Fortemente critica l’opposizione, a partire dal Pd Domenico Rossi, primo firmatario della legge regionale n. 23 del 2016: “Pur riconoscendo alcuni miglioramenti intervenuti anche grazie alle numerose prescrizioni della Valutazione Ambientale Strategica, sono state corrette solo le criticità più evidenti. La prima versione era irricevibile; questa è stata migliorata anche grazie ai nostri emendamenti, ma resta insufficiente e lontana dalle aspirazioni della legge del 2016. Il Piano arriva poi con un ritardo inaccettabile e risulta comunque incompleto e debole, sia nel metodo sia nel merito delle sue scelte. Il documento approvato asseconda esclusivamente i desiderata delle imprese, trascurando il bene del territorio e la salute dei piemontesi. I volumi autorizzabili sono sproporzionati rispetto al fabbisogno reale, esponendo il Piemonte a un consumo di suolo insostenibile.”

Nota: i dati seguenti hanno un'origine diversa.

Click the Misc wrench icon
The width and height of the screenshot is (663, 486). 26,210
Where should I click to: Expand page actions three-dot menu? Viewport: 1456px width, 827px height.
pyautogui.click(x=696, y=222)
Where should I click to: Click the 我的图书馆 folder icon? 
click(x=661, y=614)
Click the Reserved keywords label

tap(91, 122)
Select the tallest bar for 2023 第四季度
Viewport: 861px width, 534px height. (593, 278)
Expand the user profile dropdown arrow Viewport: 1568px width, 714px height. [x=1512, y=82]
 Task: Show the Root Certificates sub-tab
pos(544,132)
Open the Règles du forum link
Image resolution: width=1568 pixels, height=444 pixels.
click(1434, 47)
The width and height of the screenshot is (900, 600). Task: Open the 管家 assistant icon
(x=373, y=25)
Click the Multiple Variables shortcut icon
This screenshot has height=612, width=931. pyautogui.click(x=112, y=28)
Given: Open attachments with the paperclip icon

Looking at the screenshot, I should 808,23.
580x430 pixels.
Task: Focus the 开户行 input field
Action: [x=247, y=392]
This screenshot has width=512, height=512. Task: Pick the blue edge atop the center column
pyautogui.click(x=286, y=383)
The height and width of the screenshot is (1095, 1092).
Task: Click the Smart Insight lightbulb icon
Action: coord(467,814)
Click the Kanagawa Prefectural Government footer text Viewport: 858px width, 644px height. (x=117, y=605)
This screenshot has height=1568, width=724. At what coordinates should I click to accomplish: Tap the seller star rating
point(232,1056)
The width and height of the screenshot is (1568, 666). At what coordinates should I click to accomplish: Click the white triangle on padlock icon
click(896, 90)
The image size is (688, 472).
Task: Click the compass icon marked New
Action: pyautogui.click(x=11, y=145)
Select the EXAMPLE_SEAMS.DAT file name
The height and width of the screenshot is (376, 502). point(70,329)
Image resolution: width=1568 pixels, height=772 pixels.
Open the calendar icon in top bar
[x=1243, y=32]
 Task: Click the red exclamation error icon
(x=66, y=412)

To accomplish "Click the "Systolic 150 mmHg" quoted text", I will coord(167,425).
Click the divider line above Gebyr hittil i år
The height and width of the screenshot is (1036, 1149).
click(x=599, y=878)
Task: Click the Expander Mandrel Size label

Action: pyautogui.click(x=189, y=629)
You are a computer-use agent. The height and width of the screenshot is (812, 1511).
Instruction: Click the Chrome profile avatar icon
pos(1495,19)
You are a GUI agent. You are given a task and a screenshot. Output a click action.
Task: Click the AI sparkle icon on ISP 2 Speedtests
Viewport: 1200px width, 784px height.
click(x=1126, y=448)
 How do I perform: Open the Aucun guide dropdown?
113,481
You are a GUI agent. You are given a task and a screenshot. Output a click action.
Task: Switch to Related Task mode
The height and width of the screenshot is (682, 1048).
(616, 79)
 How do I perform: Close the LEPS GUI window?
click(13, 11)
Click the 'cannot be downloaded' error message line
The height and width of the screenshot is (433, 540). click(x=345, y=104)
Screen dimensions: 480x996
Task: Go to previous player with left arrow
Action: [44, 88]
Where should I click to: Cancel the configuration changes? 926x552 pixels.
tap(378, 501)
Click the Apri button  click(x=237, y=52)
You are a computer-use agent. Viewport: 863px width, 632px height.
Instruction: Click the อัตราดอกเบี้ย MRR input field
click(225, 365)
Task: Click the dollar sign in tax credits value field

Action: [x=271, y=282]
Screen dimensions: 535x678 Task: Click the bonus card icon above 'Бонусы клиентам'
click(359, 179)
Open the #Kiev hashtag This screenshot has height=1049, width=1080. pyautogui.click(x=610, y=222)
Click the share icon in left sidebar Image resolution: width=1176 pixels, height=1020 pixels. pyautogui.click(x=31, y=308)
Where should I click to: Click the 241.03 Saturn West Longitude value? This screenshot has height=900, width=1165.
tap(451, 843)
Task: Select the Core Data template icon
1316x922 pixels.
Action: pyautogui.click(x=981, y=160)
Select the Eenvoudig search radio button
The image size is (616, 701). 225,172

Critiche anche dalle altre forze di opposizione: Giulia Marro (Avs) ha parlato di un atto politico e non neutro, accusando il Piano di aprire la strada a nuove cave e di configurarsi come un “condono” per chi ha disatteso la legge. Alberto Unia (5Stelle) ha invece sottolineato come i numerosi contributi emersi nella fase di consultazione non siano stati accolti e come il Piano risulti sbilanciato a favore degli interessi estrattivi.
Il Piano, anche se parziale, rappresenta comunque un importante documento di regolamentazione e pianificazione, soprattutto per la provincia di Cuneo, dove si concentra circa il 27% delle attività estrattive piemontesi. Queste sono principalmente localizzate lungo i fiumi Grana, Maira, Stura, Varaita, Tanaro e Po per l’estrazione di materiale alluvionale; nell’area di Roccavione-Robilante e Roaschia per il prelievo di quarzite utile alla produzione di vetro e a Valdieri per l’estrazione di calcare da cemento.
Per quanto riguarda il PRAE del II° comparto, che interessa le pietre ornamentali – tra cui la famosa pietra di Luserna di Bagnolo, la quarzite di Barge e la pietra di Langa di Cortemilia – sarà necessario attendere ancora, anche se è già stato avviato l’iter per concludere anche questa parte del Piano.